# Solved: i cant play .wmv file



## SectorIT (Jan 1, 1970)

Hello,

i need assistance on how can i play .wmv files in my mac ppc 10.4.
i have tried flip4mac so that it can play .wmv files but only audio is present when i try to play it in quick time nor vlc. the video is not present.
regarding the file it is from a tutorial video for windows server administration particularly the CBT nugget, since i cant ran the exe file w/c organizes the video files.. all i have to do is to open the videos folder and play 1by1 the .wmv files.
can anyone assist me on what to install in my mac ppc?

advance thanx to you all!


----------



## steveyg777 (Apr 13, 2007)

try downloading vlc media player

also perian for good measure (helpful anyway but not sure it helps with your case but quicktime is crap as standalone)

and/or try converting the video to another format - isquint will, i think, work and is free


----------



## SectorIT (Jan 1, 1970)

ill be trying that when i report to my office tomorrow.. i appreciate your response..

chill!

▶ [WHAT TO DO]
Continue the forum thread about playing .wmv files on a PowerPC Mac from where it stops.

▶ [DATASET CONTENT]
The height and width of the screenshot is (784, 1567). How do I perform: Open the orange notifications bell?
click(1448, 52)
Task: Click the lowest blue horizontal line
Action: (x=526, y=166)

▶ [RESPONSE TO THE TASK]
----------



## nvr.bck.from.mac (Aug 15, 2008)

you can get a version of windows media player for mac. it isn't that great compared to the windows version, but it definitely works better than flip4mac. especially for streaming videos online. you can always try that.


----------



## SectorIT (Jan 1, 1970)

the audio is present but not the video... its maybe because the CBT nugget videos has a diff. codec, just maybe..not so sure.. if you guys have observation and can try playing CBT nugget videos in mac.. just let me know..thanx!


----------



## patwardo (Aug 30, 2006)

Did you try mplayer osx.app?


----------



## SectorIT (Jan 1, 1970)

yup.. its the same output..no video only adio..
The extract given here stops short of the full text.